Lateral Flow Biosensor for On-Site Multiplex Detection of Viruses Based on One-Step Reverse Transcription and Strand Displacement Amplification

Abstract

Respiratory pathogens pose a huge threat to public health, especially the highly mutant RNA viruses. Therefore, reliable, on-site, rapid diagnosis of such pathogens is an urgent need. Traditional assays such as nucleic acid amplification tests (NAATs) have good sensitivity and specificity, but these assays require complex sample pre-treatment and a long test time. Herein, we present an on-site biosensor for rapid and multiplex detection of RNA pathogens. Samples with viruses are first lysed in a lysis buffer containing carrier RNA to release the target RNAs. Then, the lysate is used for amplification by one-step reverse transcription and single-direction isothermal strand displacement amplification (SDA). The yield single-strand DNAs (ssDNAs) are visually detected by a lateral flow biosensor. With a secondary signal amplification system, as low as 20 copies/μL of virus can be detected in this study. This assay avoids the process of nucleic acid purification, making it equipment-independent and easier to operate, so it is more suitable for on-site molecular diagnostic applications.

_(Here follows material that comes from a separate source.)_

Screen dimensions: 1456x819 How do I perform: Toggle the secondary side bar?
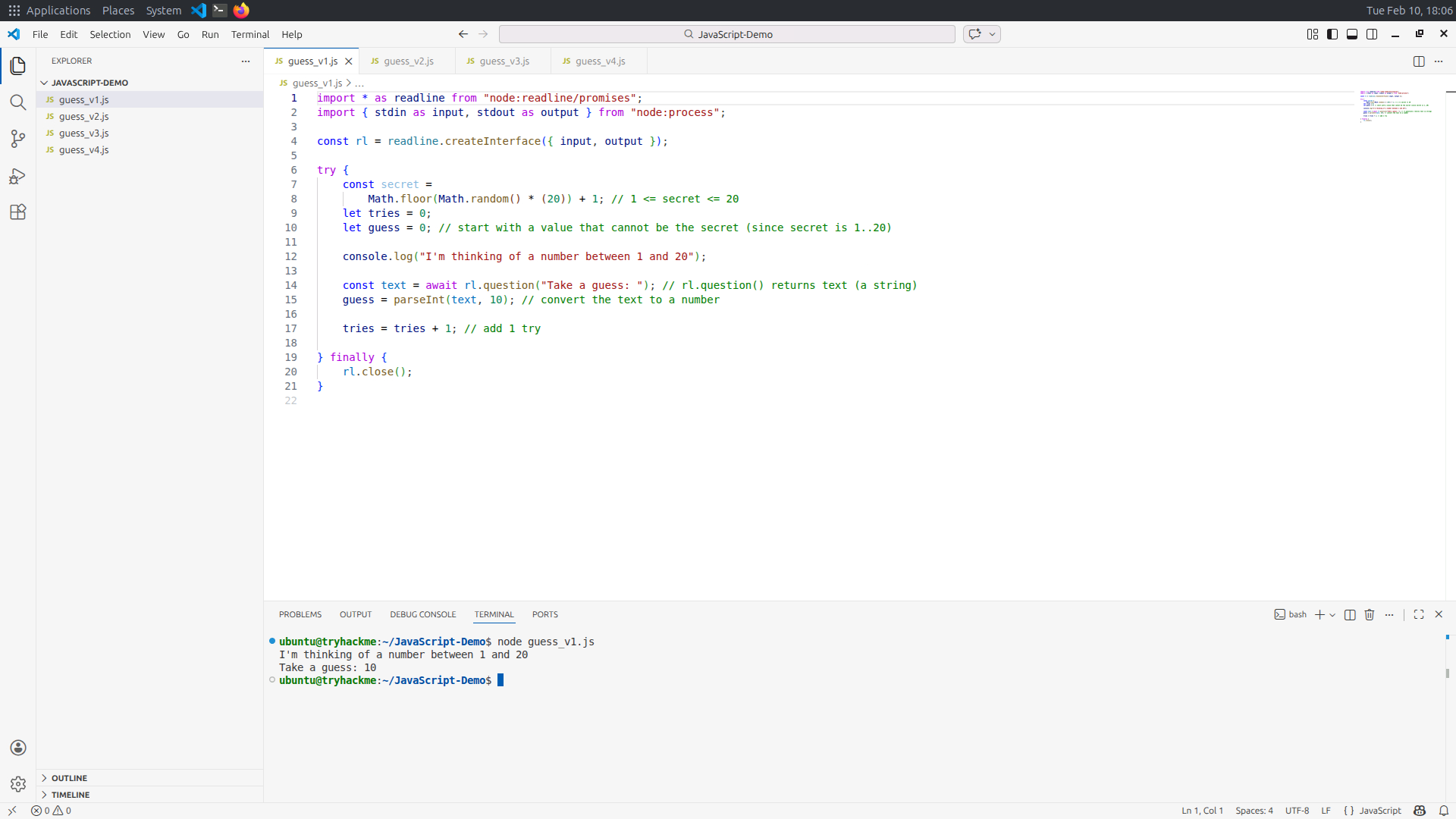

Keywords: AuNPs; NAATs; RT-SDA; lateral flow biosensor; on-site detection.

Figure 1

Principle and workflow of this detection. (A) Specimen was lysed by detergent in the lysis buffer. The yield buffer was directly transferred to the enzyme mixture for SDA amplification. (B) One inverted cup of the amplified product was loaded on the CP1, and 3 drops of chasing buffer were loaded on the SP2 for visual detection. (C) All the materials used in this assay. The lower part of the photo, from left to right are swab, lysis buffer, dropper, inverted cup, enzyme mixture, strip and chasing buffer.

Figure 2

Demonstrates the relationship between different oligonucleotides using influenza A virus detection as an example.

Figure 3

Typical images of the biosensor for viruses detection with different conditions. The capital letter IVA, IVB and S represent influenza virus A-positive samples, influenza virus B-positive samples and SARS-CoV-2-positive samples, respectively. “All” represents the existence of all three kinds of viruses. “No” represents the absence of all three kinds of viruses.

Figure 4

(A) Optimization of the biosensor with different ratio of specific AU probes and EN-prob1. (B) The signal of T-Line of different concentrations of A-prod. (C) Typical images of the biosensor with or without A-SDA primer.

Figure 5

Sensitivity and specificity of the biosensor. Sensitivity for influenza A (A), sensitivity for influenza B (B) and sensitivity for SARS-CoV-2 (C). (D) Typical images of biosensor for different viruses. From left to right are influenza A virus (IVA), influenza B virus (IVB), SARS-CoV-2, respiratory syncytial virus (RSV), mycoplasma pneumoniae (MP), chlamydia pneumoniae (MP), Escherichia coli (E. coli) and yeast.

Figure 6

(A1) Typical images of the biosensor for virus-spiked samples detection. T1-line was specific for influenza A. T2-line was specific for influenza B. T3-line was specific for SARS-CoV-2. Results of inactivated virus diluted in lysis buffer were marked as “B”. Results of inactivated virus diluted in matrix (spiked sample) were marked as “M”. (A2) RT-PCR confirmation of influenza A virus in lysis buffer and spiked samples. 1 & 1′. Carrier RNA, 2. Negative control for PCR, 3 & 3′. Saline, 4 & 4′. 2 × 10¹ copy/μL influenza A virus. 5 & 5′. 1 × 10² copy/μL influenza A virus, 6 & 6′. 5 × 10² copy/μL and 2.5 × 10³ copy/μL influenza A virus, 8. Positive control for PCR. Symbol “ ‘ ” represents that the sample has been treated by RNase A for 30 min. Results of inactivated virus diluted in lysis buffer were marked as ‘B’. Results of inactivated virus diluted in matrix (spiked sample) were marked as “M”.

Figure 7

Typical images of the biosensor for the detection of influenza A virus with different lysis time. The concentration of the target RNA for this experiment was 2.5 × 10³ copy/μL.

Figure 8

Typical images of the biosensor for the detection of influenza A virus with different enzyme mixture. From left to right are freshly made enzyme mixture, freeze-dried amplification tube (45 °C for 4 days) and the enzyme mixture used for freeze-drying (45 °C for 4 days). The concentration of the target RNA used in this experiment was 5 × 10² copy/μL.